Western blots of T. brucei proteins after treatment as indicated and SDS lysis. (A) Free topoisomerase IA_mt signals with enolase controls. (Left) Lanes 1 to 3, 0, 4, and 100 μM etoposide, respectively (1 × 10⁶ cells/lane). (Center) Lanes 1 to 5, 0, 40, 60, 80, and 100 μM 1895, respectively (8.33 × 10⁵ cells/lane). (Right) Lanes 1 to 5, 0, 20, 60, 100, and 120 μM 0020, respectively (8.33 × 10⁵ cells/lane). In the far-right panel these results were quantitated by first correcting each topoisomerase signal with its cognate enolase control and then normalizing treated samples to untreated controls. Etoposide, filled circles; 1895, filled squares; 0020, filled triangles. (B) Free topoisomerase II_mt signals with enolase controls; concentrations as in panel A. Membranes were hybridized with antibodies to c-Myc (α-cMyc) to visualize c-Myc-tagged topoisomerase IA_mt, to topoisomerase II_mt (α-II_mt), or to enolase (α-en). In the far-right panel, quantitation and symbols are as given above. The quantitative data for all three panels were verified in an analysis by an independent investigator.

FIG. 6.

DNA unwinding assay. Lanes 1 to 4, supercoiled or relaxed plasmid DNA (lanes 1) was treated with topoisomerase IB alone (lanes 2) or with topoisomerase IB in the presence of 1.0 or 2.5 μg/ml ethidium bromide (lanes 3 and 4, respectively).
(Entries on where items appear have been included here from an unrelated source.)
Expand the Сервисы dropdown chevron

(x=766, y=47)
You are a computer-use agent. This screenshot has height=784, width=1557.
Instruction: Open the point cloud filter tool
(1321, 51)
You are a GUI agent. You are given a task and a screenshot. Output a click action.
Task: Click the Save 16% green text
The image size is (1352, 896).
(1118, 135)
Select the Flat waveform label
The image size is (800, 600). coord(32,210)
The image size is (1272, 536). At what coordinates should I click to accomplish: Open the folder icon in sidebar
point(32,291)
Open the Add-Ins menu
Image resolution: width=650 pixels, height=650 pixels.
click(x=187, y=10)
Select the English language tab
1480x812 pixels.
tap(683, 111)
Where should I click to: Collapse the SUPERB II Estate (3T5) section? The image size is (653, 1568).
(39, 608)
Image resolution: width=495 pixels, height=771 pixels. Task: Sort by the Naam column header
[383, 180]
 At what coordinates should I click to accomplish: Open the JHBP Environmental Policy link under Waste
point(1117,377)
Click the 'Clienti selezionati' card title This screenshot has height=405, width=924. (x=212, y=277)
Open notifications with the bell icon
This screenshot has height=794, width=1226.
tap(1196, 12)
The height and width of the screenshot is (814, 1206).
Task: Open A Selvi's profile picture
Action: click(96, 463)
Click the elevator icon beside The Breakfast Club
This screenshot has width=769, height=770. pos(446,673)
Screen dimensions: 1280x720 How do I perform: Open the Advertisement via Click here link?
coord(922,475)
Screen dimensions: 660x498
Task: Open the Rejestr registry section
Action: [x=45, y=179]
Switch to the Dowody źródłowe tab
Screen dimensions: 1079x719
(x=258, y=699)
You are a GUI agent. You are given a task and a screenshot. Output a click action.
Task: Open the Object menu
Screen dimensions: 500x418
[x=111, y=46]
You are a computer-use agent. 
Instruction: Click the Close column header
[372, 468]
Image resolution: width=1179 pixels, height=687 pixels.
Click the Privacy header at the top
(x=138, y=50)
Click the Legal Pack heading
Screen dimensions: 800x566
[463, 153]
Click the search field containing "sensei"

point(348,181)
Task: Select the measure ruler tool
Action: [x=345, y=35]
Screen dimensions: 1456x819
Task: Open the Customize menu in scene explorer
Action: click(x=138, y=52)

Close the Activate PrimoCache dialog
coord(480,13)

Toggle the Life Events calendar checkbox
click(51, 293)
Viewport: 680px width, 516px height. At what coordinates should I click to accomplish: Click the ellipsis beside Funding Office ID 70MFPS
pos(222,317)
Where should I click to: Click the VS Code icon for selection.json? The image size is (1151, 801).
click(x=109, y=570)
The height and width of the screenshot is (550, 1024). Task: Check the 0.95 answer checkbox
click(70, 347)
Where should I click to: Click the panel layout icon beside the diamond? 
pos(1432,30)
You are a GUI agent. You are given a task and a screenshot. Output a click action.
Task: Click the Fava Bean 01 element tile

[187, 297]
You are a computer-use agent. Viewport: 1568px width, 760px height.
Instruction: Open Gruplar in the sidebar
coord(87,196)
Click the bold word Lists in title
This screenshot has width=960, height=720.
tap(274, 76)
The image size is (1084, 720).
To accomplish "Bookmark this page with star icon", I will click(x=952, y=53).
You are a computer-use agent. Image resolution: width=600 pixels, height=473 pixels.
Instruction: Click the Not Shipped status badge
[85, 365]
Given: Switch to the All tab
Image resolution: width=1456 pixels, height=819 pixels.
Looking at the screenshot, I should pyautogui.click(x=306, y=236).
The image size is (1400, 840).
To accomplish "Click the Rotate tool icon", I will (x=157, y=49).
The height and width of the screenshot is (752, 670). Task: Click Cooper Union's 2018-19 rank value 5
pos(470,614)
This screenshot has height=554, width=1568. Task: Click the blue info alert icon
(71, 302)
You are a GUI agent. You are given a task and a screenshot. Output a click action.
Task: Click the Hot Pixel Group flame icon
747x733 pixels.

Lanes 5 to 10, topoisomerase IB treatment in the presence of 500, 250, 125, 67.5, 33.8, or 16.9 μM 1895, respectively (A and B), or 310, 155, 77.5, 38.8, 19.4, or 9.70 μM 0020, respectively (C and D). There was 100 ng plasmid DNA/lane. EtBr, ethidium bromide; IB, vaccinia virus topoisomerase IB; sc DNA, supercoiled pBluescript plasmid substrate; re DNA, relaxed pBluescript plasmid substrate.